Q: What does “motion therapy” mean, and how is that reflected in the services you offer and the events or programs you support at EW Motion Therapy?

A: Motion Therapy goes back to the fact that the reflection of your health status, your fitness, or your wellness, is really how you move. If I see you at the grocery store, I can get a good sense of where you’re at from looking at how you move, which is a direct reflection of your health. So from a programming perspective, we focus on how you move.

As apart of our Motion Therapy, we also provide services to improve the way you move beyond the recovery and rehabilitation context. This came in part from customer feedback: we had folks we were treating that were “better” asking “where do I go from here,” so we started to add things like yoga, pilates, deep tissue massage. This is so important: it’s not just about injury and rehabilitation, it’s also the maintenance and prevention of future injury.

Q: That’s such an important point. So often we think about healthcare as a way to fix what is broken, but health shouldn’t just be something that you just deal with when things get too bad to function – it’s ongoing! Do you also help many individuals with chronic conditions, for example, arthritis?

A: We do work with people who have arthritis and it runs the spectrum – you know from juvenile arthritis to rheumatoid arthritis to osteoarthritis. With chronic conditions, because they have a biological basis that is ongoing, it’s important that Motion Therapy also be ongoing – whether that means seeing a physical therapist regularly or creating a plan of therapeutic activity that the patient can and will do at home.

We look first at “what kind of activities does this person enjoy doing and then how can we find avenues for activities that won’t aggravate the symptoms they already have. So if someone once liked mountain climbing or running and now that’s hurting, can they try a bike?

Now sometimes there’s a more specific symptom that can be addressed with movement: like if you’re having knee pain and your hip is weak, it’s likely that your calf and hamstring are tight so every time you walk you’re exacerbating the situation. Then we need to do specific exercises that increase the range of motion of the hip and the stability of the ankle so that the knee is more supported.

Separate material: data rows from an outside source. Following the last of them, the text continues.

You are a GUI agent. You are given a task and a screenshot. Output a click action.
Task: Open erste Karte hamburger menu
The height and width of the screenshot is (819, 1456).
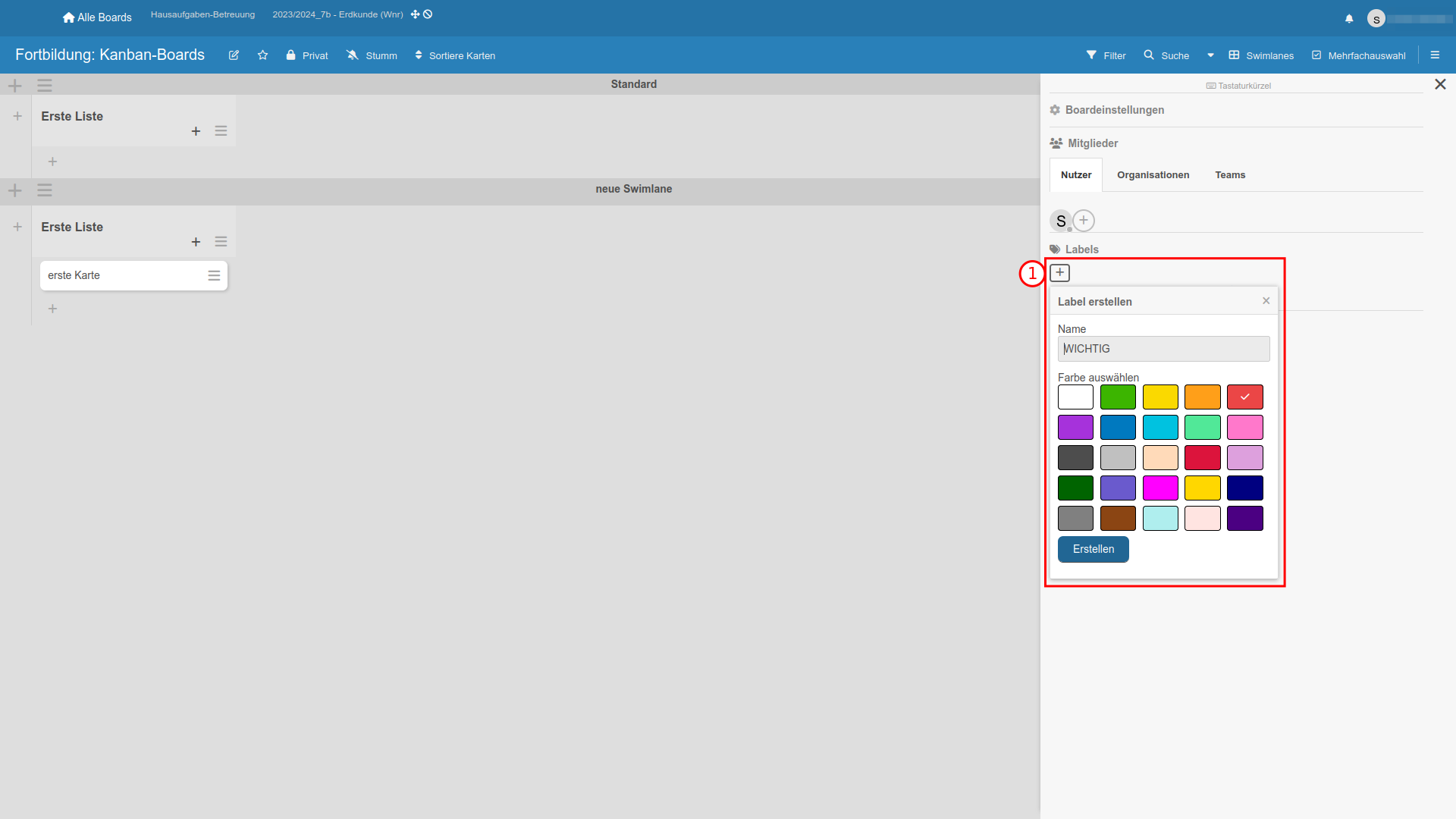click(214, 276)
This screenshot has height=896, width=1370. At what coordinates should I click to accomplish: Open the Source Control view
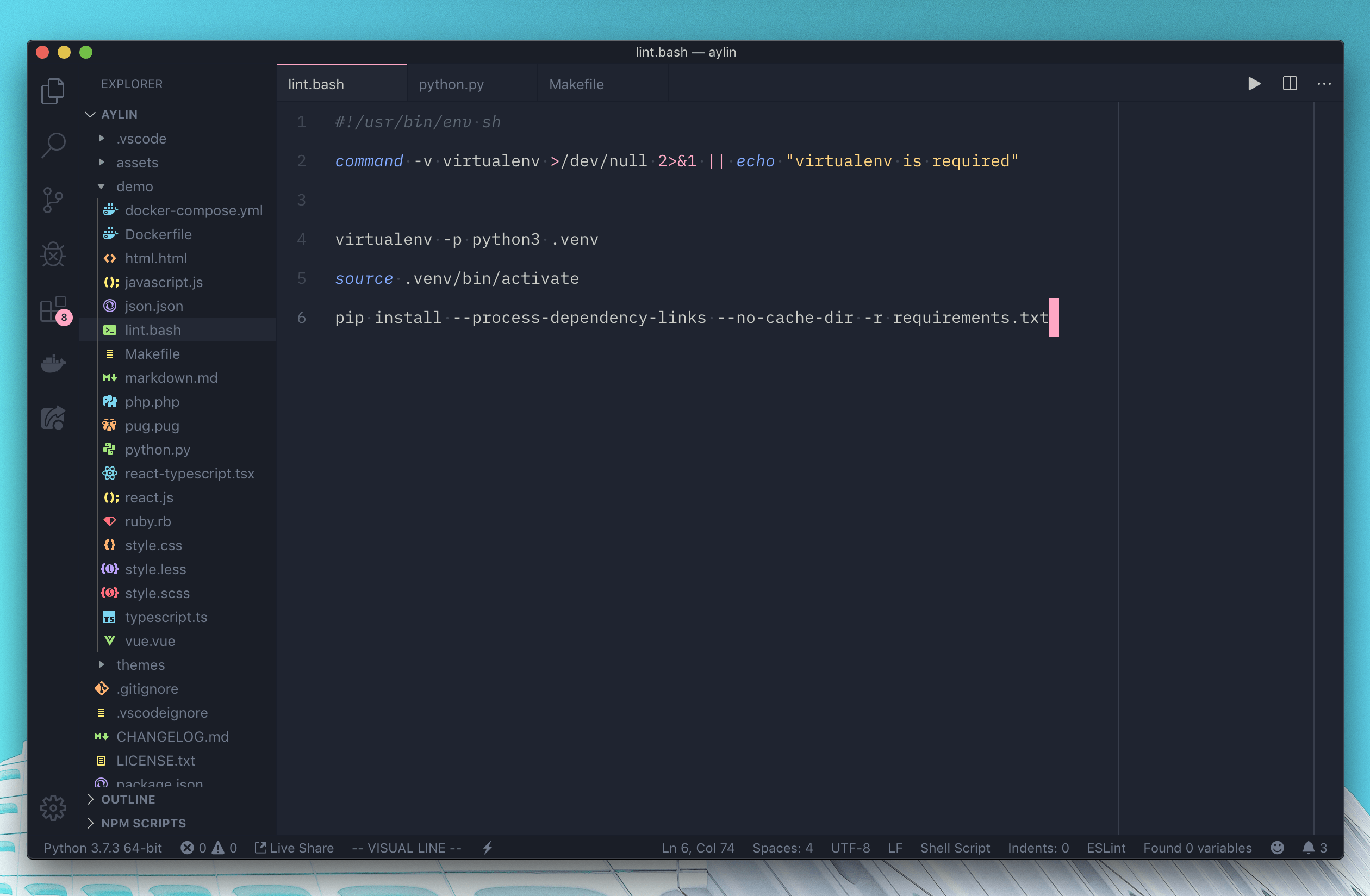[x=53, y=200]
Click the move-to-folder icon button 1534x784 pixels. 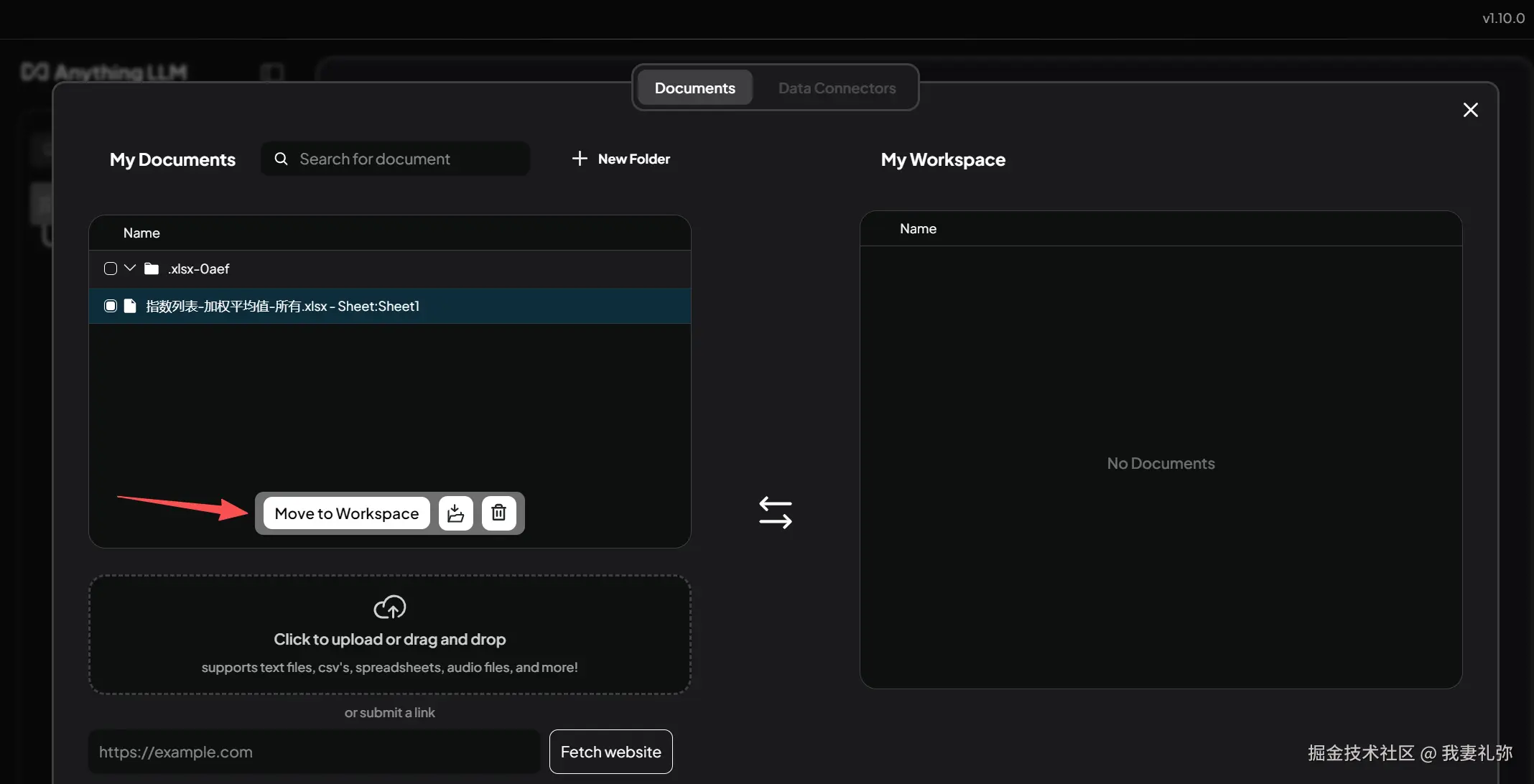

Q: That makes a lot of sense. Do you ever find folks come in for one thing and you end up treating them for another?

A: Yeah, for example, I had a guy referred for a groin strain who we’d seen a few times, and he was doing better, but after his third or fourth visit he decided he wanted to do some jogging and when he came back after jogging he was like “this is killing me”. We quickly realized, this is not simply a groin strain, so we referred him back to his physician to get some imaging done – first of his groin and then of his spine. Turned out he had a disc bulge in his lumbar spine that was putting pressure on his groin and causing this pain, and once they figured out – it required surgery – but he got it done and we continued working with him to achieve a good outcome.

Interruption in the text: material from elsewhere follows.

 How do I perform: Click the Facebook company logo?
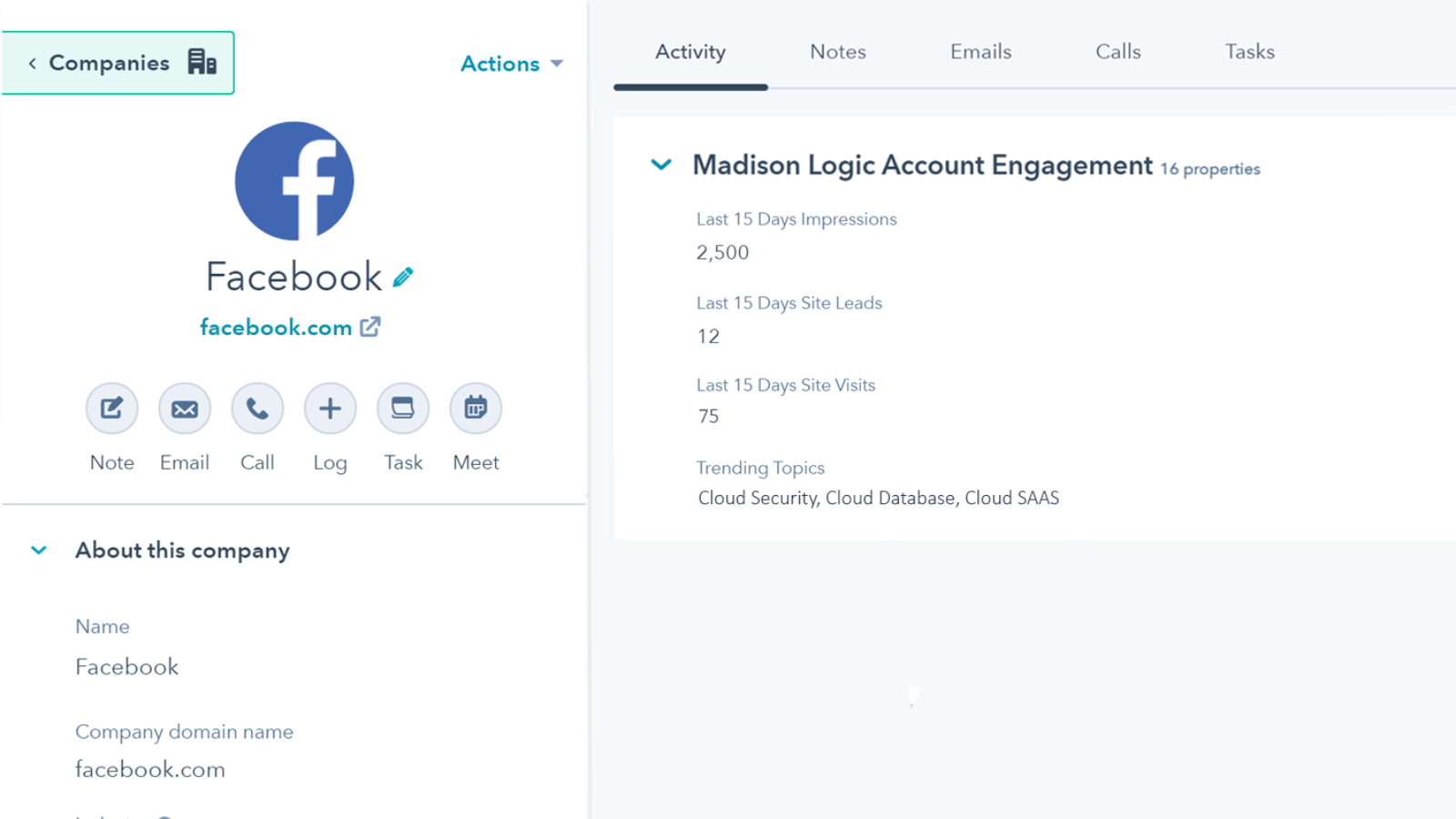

Q. Do you frequently refer patients to clinicians?

A: It’s not unheard of. Physical therapy used to be more physician-driven, but today we’re finding more and more of our clients are referred by friends. You know, they’ve been in pain for a long time, they talk to someone who’s been in physical therapy, and they decide to give it a try. There’s actually some policy driving this as well. As of a few years ago, we now have direct access in Alabama, which means individuals can get physical therapy without necessarily having a physician referral.

I’m a part of their care team, so if I see someone with markers of rheumatoid arthritis who’s not been diagnosed I can call up their primary care physician or even go directly to a rheumatologist and coordinate a consult.

Having a relationship with their primary care physician, their rheumatologist, pharmacist, OB, endocrinologist – whoever they’re going to on the clinical side – that helps to create the synergies to meet people’s needs. That said, the most important part of their care team is them. They are the ones that will empower me to help them to the best of my abilities. It has to be a collaborative approach.

Awesome! Well, that’s all we have time for today. Thanks for taking the time to talk with us!

 

Dr. Kendell Jno-Finn PT, DPT practices at EW Motion Therapy, at their Trussville location.